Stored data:
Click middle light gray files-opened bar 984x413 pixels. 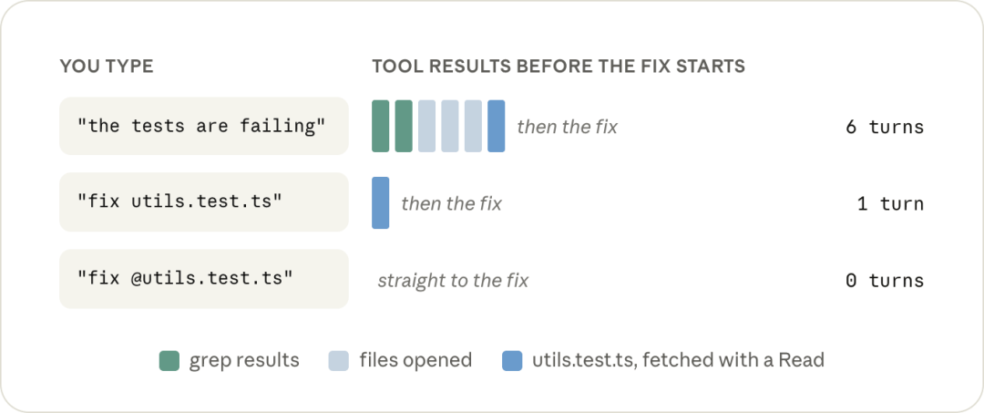pyautogui.click(x=450, y=126)
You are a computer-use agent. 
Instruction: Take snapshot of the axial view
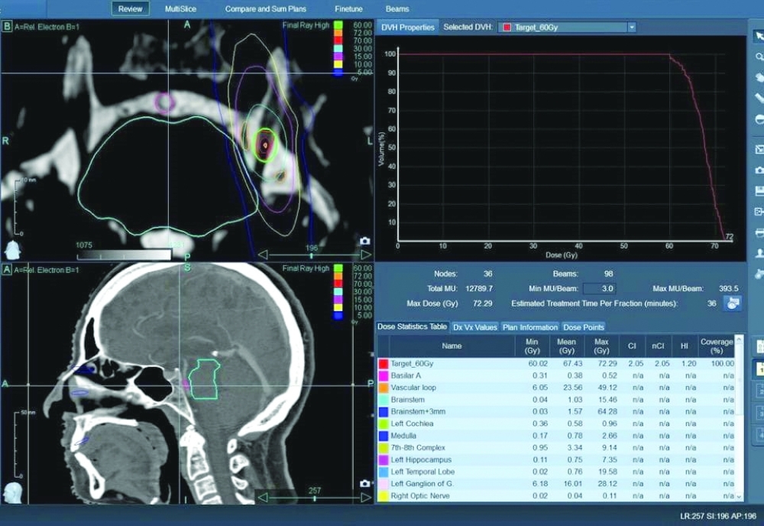[x=364, y=241]
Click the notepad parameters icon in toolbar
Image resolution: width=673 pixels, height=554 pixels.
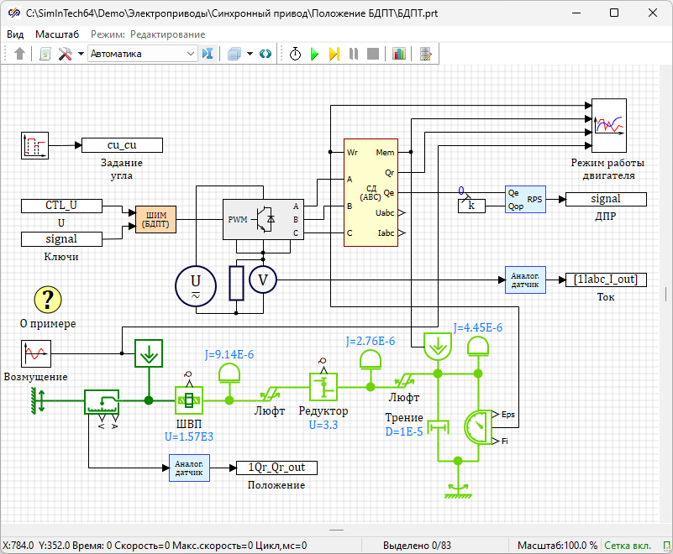click(426, 54)
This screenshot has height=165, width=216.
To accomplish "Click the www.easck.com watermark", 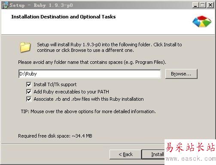I will click(191, 159).
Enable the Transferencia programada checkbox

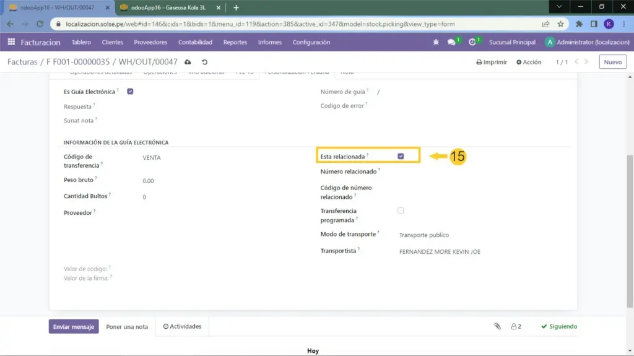tap(401, 211)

• _TASK_
Beginning at the line that contains "Enable the Transferencia programada checkbox", give the remaining lines of the records again exactly, through the last one. Leave out pictures.

• _ANSWER TO THE PROBLEM_
Enable the Transferencia programada checkbox

tap(401, 211)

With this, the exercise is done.